Riot’s face of player behavior, Lyte, is leaving the company

One of the most well-known faces in the League community is leaving Riot Games

One of the most well-known faces in the League community is leaving Riot Games. Jeffrey “Lyte” Lin announced that he is departing Riot to seek something new.

Lin was previously the Lead Game Designer of Social Systems at Riot and was responsible for much of the player feedback tools and utilities. He made it a priority to stamp out negative behaviour in the League community.

“Riot will be perpetually on my radar. That said, impossible problems have an irresistible allure to me, and I think it’s time for a new challenge,” he said in a statement. “League is in better hands than ever before, and I’m excited to see, as a player, what they’ll do next.”

With a Ph.D. in cognitive neuroscience, Lin attempted to use psychology to reduce online toxicity. His efforts made him extensively profiled in the greater gaming community. Speaking to Rock Paper Shotgun, he stated that Riot should be looking at ways to focus on an individual’s achievements.

“Although the core game of League is pretty fun, we think we’ve just scratched the tip of the iceberg when it comes to social experiences around League of Legends. One of our end-game goals for League is to give each match a meaning and purpose, and to give players more ways to show off their story in League.”

This experimenting with the League community as a quasi-lab has won Lin both praise and criticism. Those who support his trials state that better outcomes were achieved by the data collected.
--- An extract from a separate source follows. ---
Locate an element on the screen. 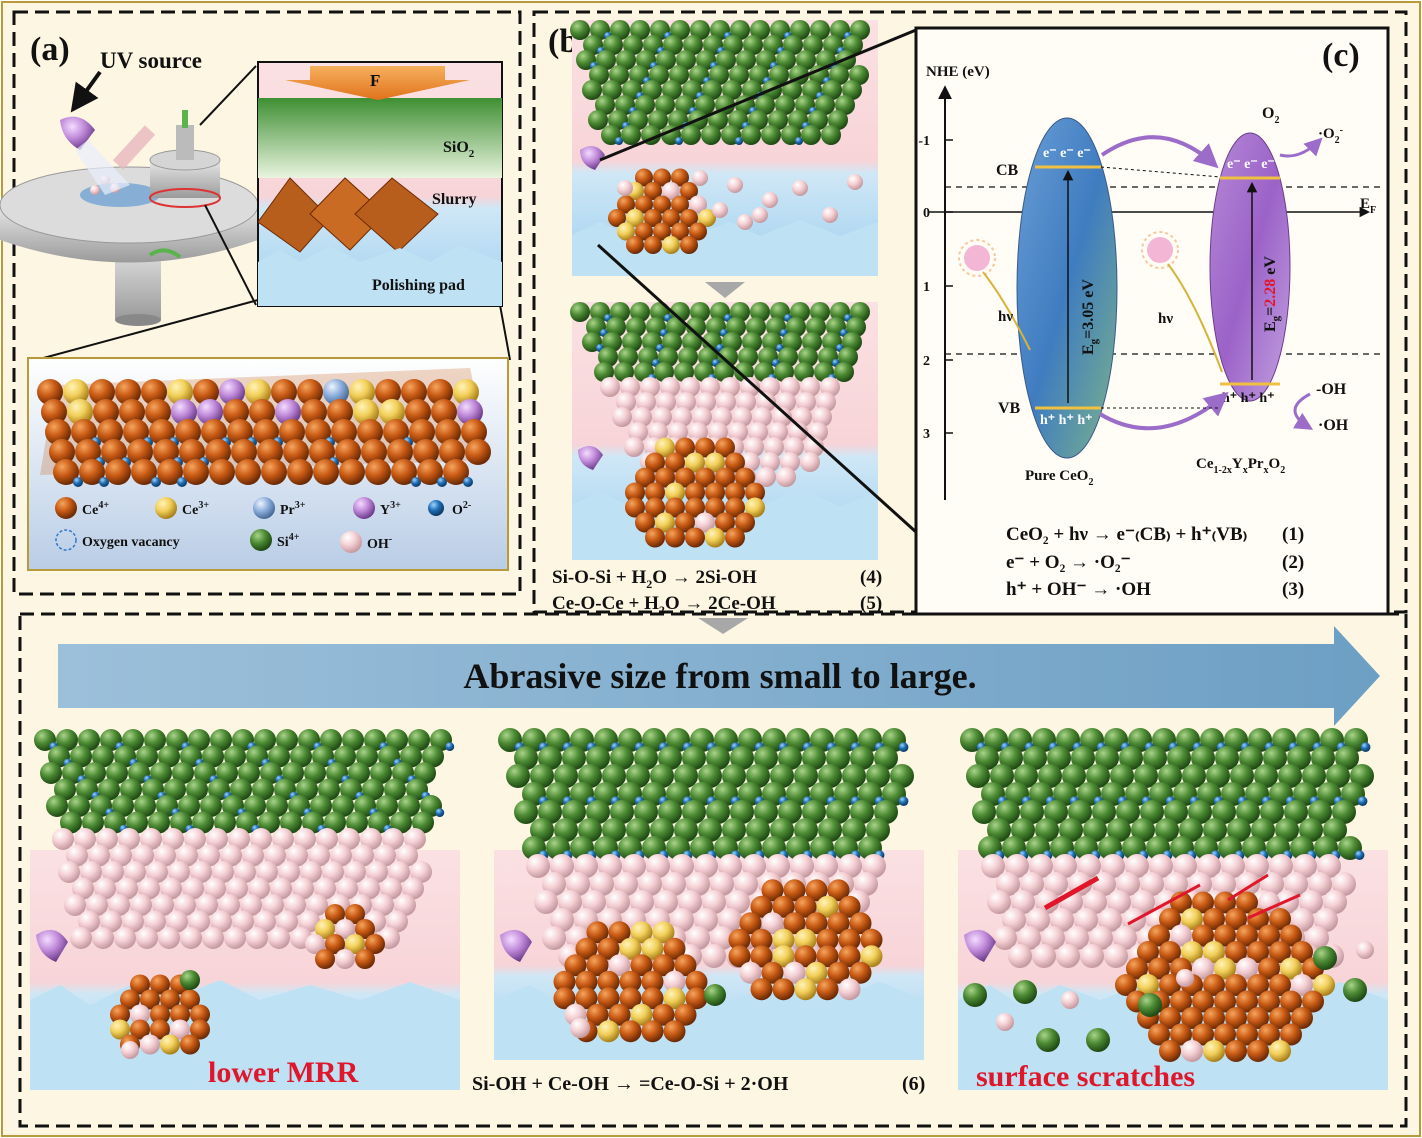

Meanwhile, many in the League community felt he did not adequately address the causes of online flaming and only dealt with those who spewed vitriol in chat. Silent griefers were, on the whole, inadequately punished. And some researchers thought the data could help further the academic knowledge.
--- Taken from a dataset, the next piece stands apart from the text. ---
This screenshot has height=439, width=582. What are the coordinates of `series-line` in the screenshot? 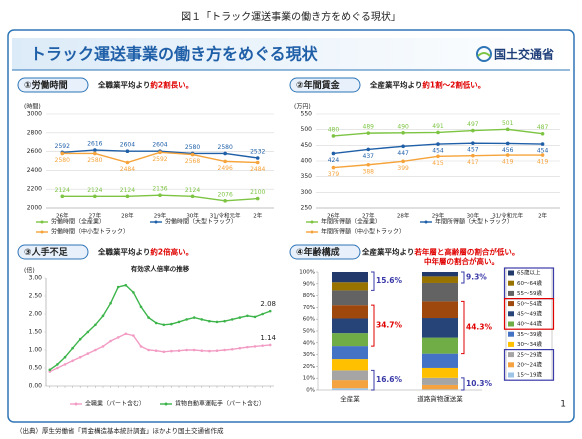 It's located at (160, 328).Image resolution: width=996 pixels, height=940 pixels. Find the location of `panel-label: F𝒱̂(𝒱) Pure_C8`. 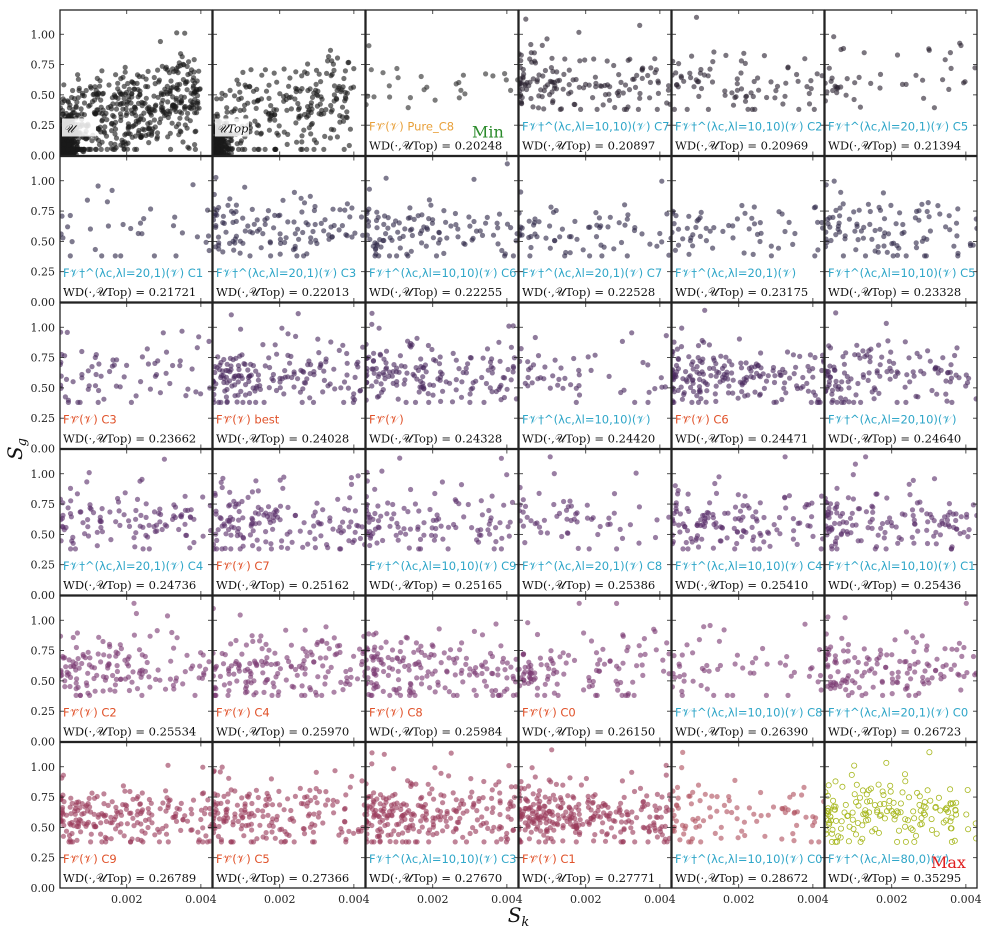

panel-label: F𝒱̂(𝒱) Pure_C8 is located at coordinates (412, 127).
“If those processes could at least be opened to academic researchers — or at least to observation — research in human behavior would advance very rapidly and change the character of how research could be done,” says Brian Nosek, a social psychologist at the University of Virginia to Backchannel. “You could imagine with this sort of iterative process that science would just come out, boom, boom, boom.”
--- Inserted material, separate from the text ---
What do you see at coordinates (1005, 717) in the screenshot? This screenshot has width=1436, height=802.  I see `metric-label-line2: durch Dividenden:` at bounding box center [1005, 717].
Opponents have raised concerns with a for-profit company having so much data available about their players. And in an age where data retention is becoming a serious topic, many have begun to wonder about the goals of the data collected, especially after Riot sent a peculiar survey to banned players late last year.

Lin has had successes and failures throughout his Riot career. The launch of Team Builder was regarded as a major success and elevated his profile throughout the League community, but the failure of Dynamic queue and the constant delay of solo queue have been a source of frustration for players.

Whatever people think of him, Lin believes that his experience with Riot and League was remarkable.

“To Riot: When I joined here I was just a kid. A mid-level designer with the opportunity to solve an impossible problem. I’ve made my fair share of mistakes along the way – and learned so much from them – but the journey has been incredible. To players: keep giving feedback and working with Riot to make League last for another decade, so I can one day teach my future son how to play this crazy game.”